Paul Nicodemus of The Times of India rated the film three out of five stars and wrote that "The film's brisk pace in the first half keeps viewers hooked, with a solid interval twist raising the stakes. However, the second half shifts gears into more of a crime thriller, losing some of the energy from the earlier segments." Avad Mohammad of OTTplay gave it three out of five stars and wrote that "Mathu Vadalara 2 is a decent comedy caper that has situational comedy at its best. While the narrative gets jaded a bit in the latter part, Satya's hilarious performance makes the film a watchable fare for its clean entertainment."

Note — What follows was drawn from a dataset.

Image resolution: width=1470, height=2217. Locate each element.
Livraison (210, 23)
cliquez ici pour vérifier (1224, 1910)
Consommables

Balakrishna Ganeshan of The News Minute gave it two-and-a-half out of five stars and wrote, "While Mathu Vadalara 2s absurd setting works, better writing would have made this film memorable, like its predecessor." Sashidhar Adivi of Times Now gave it two-and-a-half out of five stars and opined that "Mathu Vadalara 2 is a mixed bag. The first half is well-written and well-performed. The second half, however, should have been pacier and neater. All in all, it’s s decent crime thriller."

Aditya Devulapally of Cinema Express wrote that "The murder mystery is the weakest aspect of the film. The revelations are neither shocking, nor does it provide a deeper sense of purpose. However, the actors' comedic quality more than makes up for the lack of clever crime writing." Nirupama Kodukula of Telangana Today wrote that "Overall, this movie moves along nicely, and it closes with a scene that suggests what comes next. The comedy woven throughout the crime tale elevates the film as a whole, despite its foundation in crime. For all those who enjoy comedy films and enjoyment, this is a must-watch."

Sangeetha Devi Dundoo of The Hindu wrote, "Mathu Vadalara 2 is Satya's show all the way, with able support coming in from Simha Koduri, Faria Abdullah, Vennela Kishore, Ajay, Sunil and Raja Chembolu."